Alors que les trois évangiles synoptiques, rapportant le dernier repas du Jeudi Saint, nous racontent le don de la chair et du sang du Christ, l’institution de l’Eucharistie, Jean n’en parle pas. Il ne fait que rapporter ce qui a précédé immédiatement le repas : le lavement des pieds. Pour lui, inutile de redire ce que les trois autres ont relaté. Par contre, il rapporte un geste du Christ qui revêt la même signification. « Faites ceci en mémoire de moi » : c’est reproduire en un acte rituel (en chaque eucharistie) le geste d’amour que fait Jésus en donnant sa vie pour l’humanité. « Que vous fassiez comme j’ai fait pour vous », c’est se mettre sérieusement au service des autres, en des gestes concrets. Et il ne s’agit plus ici de gestes rituels : il s’agit de la vie de tous les jours. Laver les pieds, c'est effacer les traces salissantes de la route parcourue, la pollution inévitable de nos parcours. Par tant de gestes concrets, tout au long de sa vie publique, Jésus nous a montré que Dieu est au service des hommes, de leur vie, de leur vérité. Il s’agit, pour nous, d’imiter Dieu. Aider les hommes à retrouver leur intégrité, ou à y parvenir.
Respect
Laver les pieds est un geste de respect. Jésus rappelle à ses disciples que toute personne est pour Lui objet de respect, qu'elle Le reçoive ou non. Jésus, ce soir-là, a lavé les pieds de Pierre qui allait le renier quelques heures plus tard, et ceux de Judas, qui allait sortir ensuite de la salle pour le trahir. Laver les pieds est aussi un geste de service, par lequel celui qui accueille se constitue serviteur de celui qu'il reçoit. Ce geste est tellement "parlant" en lui-même, qu'il n'a pas besoin de commentaire. Il s'agit bien pour Jésus de "faire" beaucoup plus que de dire. L'authenticité d'une communauté chrétienne se mesure à sa capacité de service, beaucoup plus qu'à l'enthousiasme avec laquelle elle peut dire ou chanter sa communion. La meilleure manière de « faire mémoire » du Christ, c’est la pratique de la charité fraternelle. L’amour des gens, quels qu’ils soient, avec leurs qualités et leurs défauts. Se mettre concrètement à leur service, chaque fois que c’est nécessaire. Notre charité doit aller « jusqu’au bout » de nous-mêmes et des besoins des autres.

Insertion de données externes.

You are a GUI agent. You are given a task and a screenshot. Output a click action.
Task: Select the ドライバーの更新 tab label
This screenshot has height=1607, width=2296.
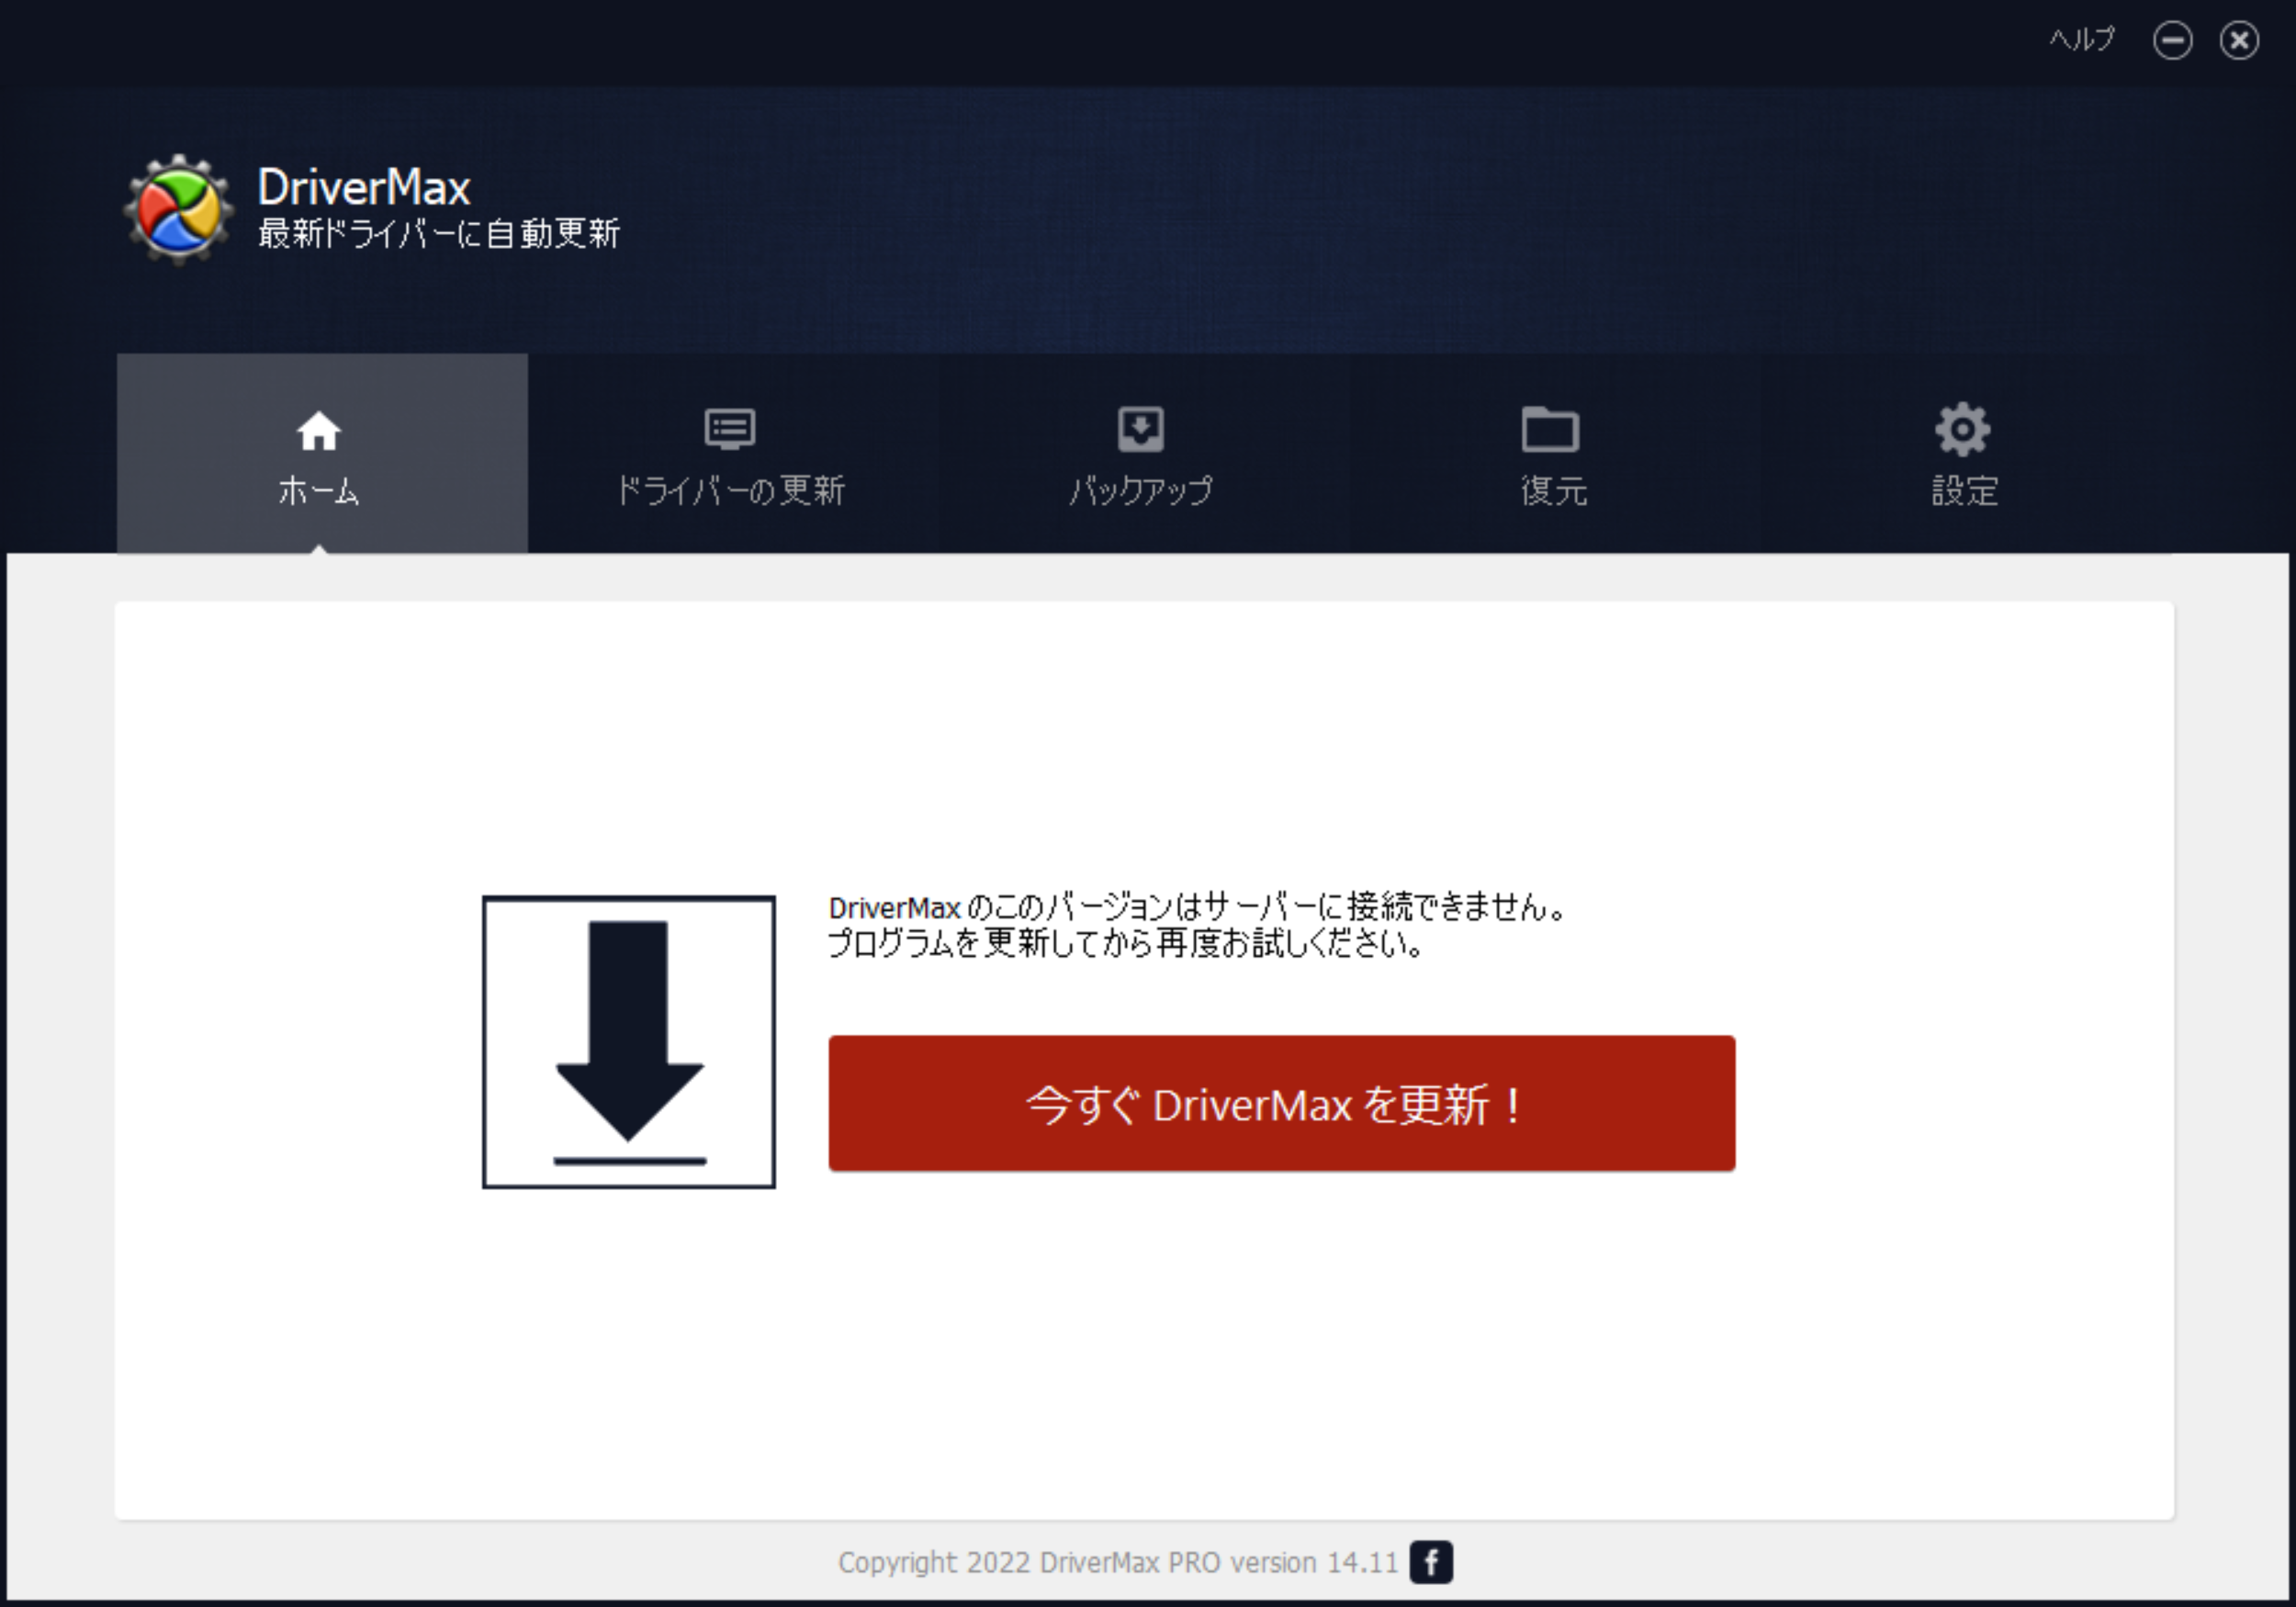(731, 491)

Nous sommes réunis ce soir, communiant dans cette « mémoire ». Ce qui prouve, entre parenthèses, que nous n’en sommes pas encore arrivés à ce don total de nous-mêmes dans le service des autres. Hommes en route, nous partagerons donc le pain et le vin de la route, « jusqu’à ce qu’il vienne », et donc, attendant le retour du Seigneur et le festin des noces éternelles.